Last month, the Sedona Conference announced the publication (forthcoming in 2018) of the third edition of The Sedona Principles: Best Practices, Recommendations & Principles for Addressing Electronic Document Production (the “Principles“), and released a “Final/Prepublication Version”. The Principles were developed by the Sedona Conference Working Group on Electronic Document Retention and Production, and represent a set of core principles and best practice recommendations for production of electronic information in litigation. The Principles and extensive commentary to the Principles have been updated twice since their first publication in January 2004 to reflect the continuing developments in technology, the increasing proliferation of electronic documents, the practical issues encountered in litigation, as well as the developments in the law that are often driven by these very factors.
A set of principles was also developed specifically for the Canadian context by the Sedona Canada Working Group. The first edition of the Sedona Canada Principles Addressing Electronic Discovery was published in January 2008. The second edition was released in November 2015, and it remains the governing set of best practice recommendations applicable to electronic discovery in Canada. While there are other guidelines that have been developed on this issue, including the Guidelines for the Discovery of Electronic Documents in Ontario, the Sedona Canada Principles have been recognized as an authoritative source of guidance for Canadian practitioners, and are explicitly incorporated into the Ontario Rules of Civil Procedure (specifically, in Rule 29.1.03 setting out a number of the requirements related to a discovery plan).
While the Sedona Canada Principles is the governing document for the Canadian context, it is worth looking at the latest edition of the U.S. Sedona Principles and the developments on electronic discovery issues south of the border, given a higher volume of litigation on this topic compared to Ontario and Canada.
The third edition of the Principles emphasize certain aspects of electronic discovery, such as the principles of proportionality and cooperation among parties and counsel. This likely reflects the importance of these concepts as the backdrop for the more specific requirements imposed by the rules of procedure of various jurisdictions and best practices recommendations.
For example, Principle 2 was revised “to emphasize the fundamental purpose and import of proportionality” which applies to all aspects of electronic discovery, including preservation, searching for the likely relevant documents, review for relevancy and privilege, and the scheduling of production and data delivery specifications. Principle 2 sets forth a revised list of factors to be considered in applying proportionality when balancing the cost, burden and need for electronically stored information.
Proportionality also informs the revisions to Principle 5 which deals with the obligation to preserve electronically stored information. For example, the revised Principle 5 explicitly states that it is unreasonable to expect parties to take every conceivable or disproportionate steps to preserve each instance of relevant information.
Commentary to Principle 3 – which states that the parties should, as soon as practicable, confer and seek to reach agreement regarding preservation and production of electronically stored information – was revised to reflect the amendments to the applicable rules of procedure. However, the revised commentary stresses the benefit of cooperation among counsel, such as reducing unnecessary delay and expenses associated with taking non-meritorious positions in court.
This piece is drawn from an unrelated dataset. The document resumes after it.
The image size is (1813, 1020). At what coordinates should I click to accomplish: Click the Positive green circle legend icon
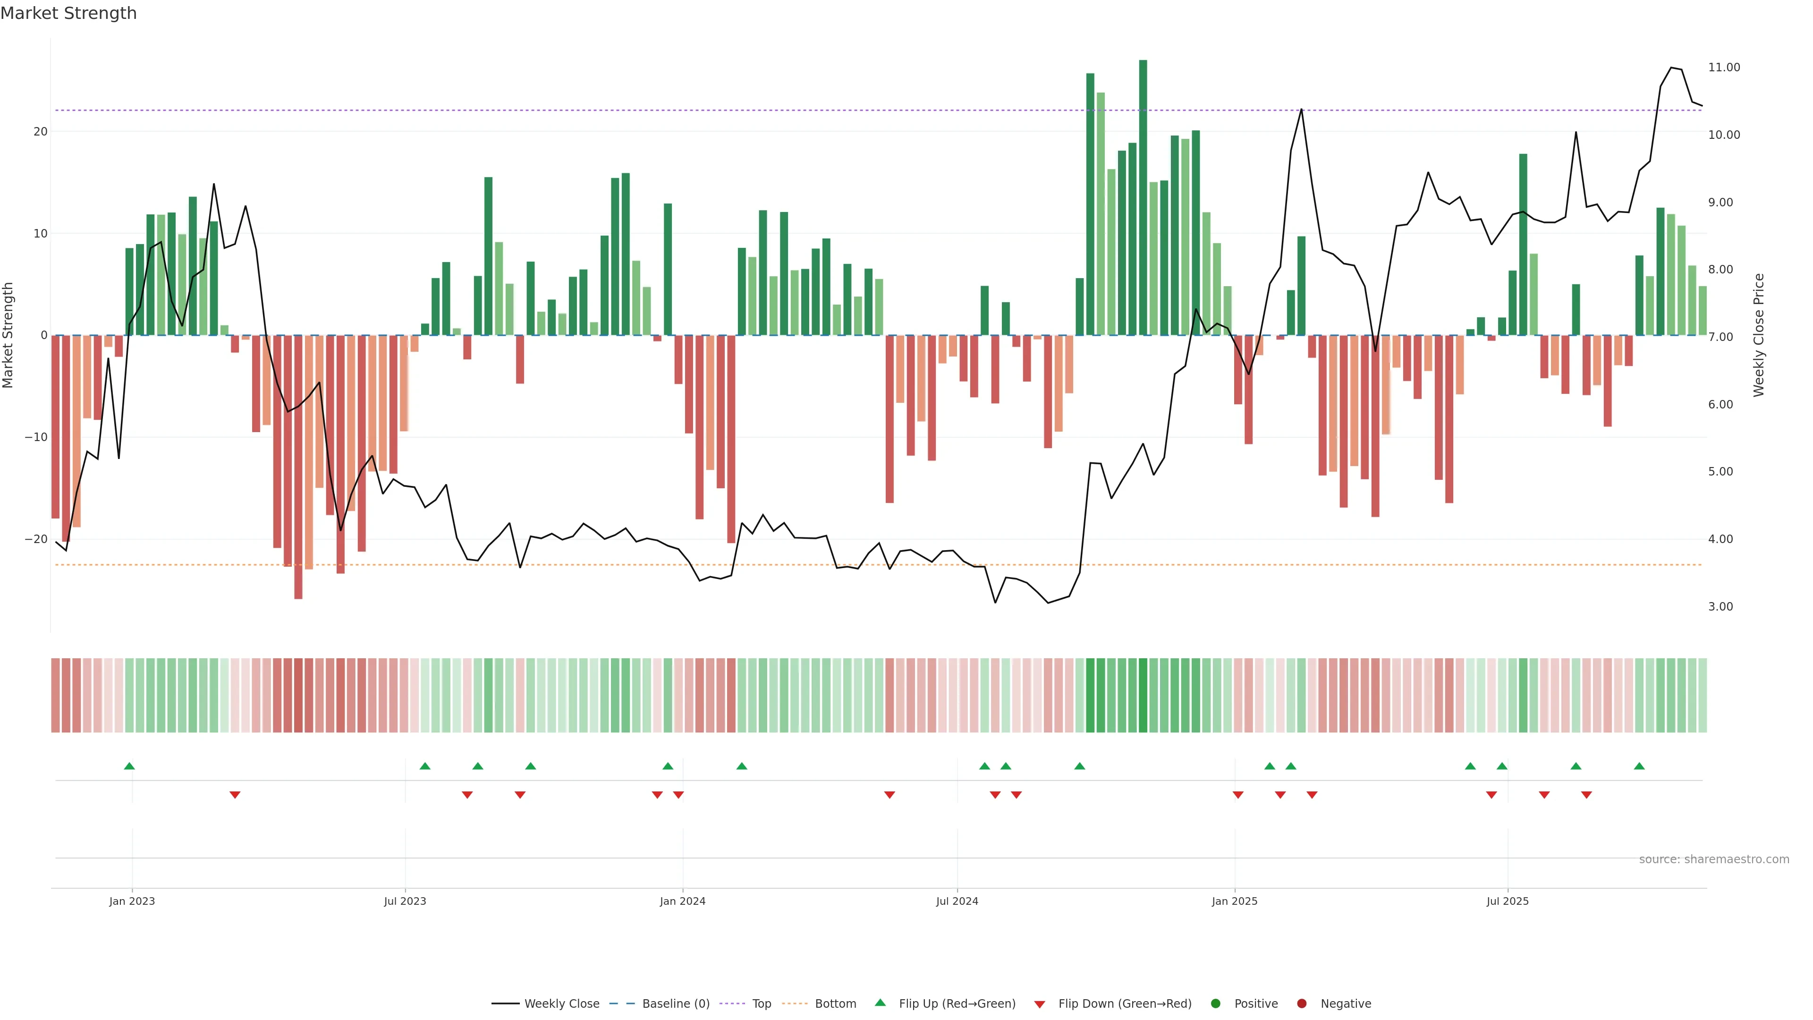(x=1215, y=1004)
This emphasis on proportionality and cooperation in the Principles accords with the practice in Canada. Proportionality is, of course, already a crucial consideration that is not only addressed in the Sedona Canada Principles, but also permeates the Rules of Civil Procedure. Cooperation is also a central concept in the Sedona Canada Principles.
The third edition of the Principles also discusses another important development in the United States in the area of electronic discovery: the amendments to Rule 37(e) of the Federal Rules of Civil Procedure which became effective as of December 1, 2015. Rule 37(e) now sets out a comprehensive and uniform standard for the imposition of sanctions for the failure to preserve electronically stored information. The failure to preserve potentially relevant evidence is typically referred to as spoliation. Under the amended Rule, a range of measures is available to the court. However, the imposition of the harsher, potentially case-dispositive sanctions – such as enforcing a presumption that the lost information was unfavourable to the spoliator or entering a default judgment – is reserved for cases when there was an intent by the spoliator to deprive another party of the electronically stored information. The amended Rule aligns with Principle 14 which “has long recognized that there must be a sufficient level of culpability to support the imposition of spoliation sanctions”. The higher standard for imposing the harsher sanctions is also in line with the jurisprudence in Canada, pursuant to which spoliation is established – giving rise to a rebuttable presumption that the lost or destroyed evidence would be detrimental to the spoliator’s cause – where there has been an intentional destruction of documents to affect the litigation.1
As electronic discovery principles and jurisprudence continue to evolve in Canada, the developments in the United States, while grounded in the specific rules and case law south of the border, can provide important guidance, especially with respect to novel issues that will undoubtedly continue to arise in this area.
See, for example, Sedona Canada Principles, 2nd edition (November 2015), Principle 11, and McDougall v. Black and Decker Canada Inc., 2008 ABCA 353.
The information and comments herein are for the general information of the reader and are not intended as advice or opinion to be relied upon in relation to any particular circumstances. For particular application of the law to specific situations, the reader should seek professional advice.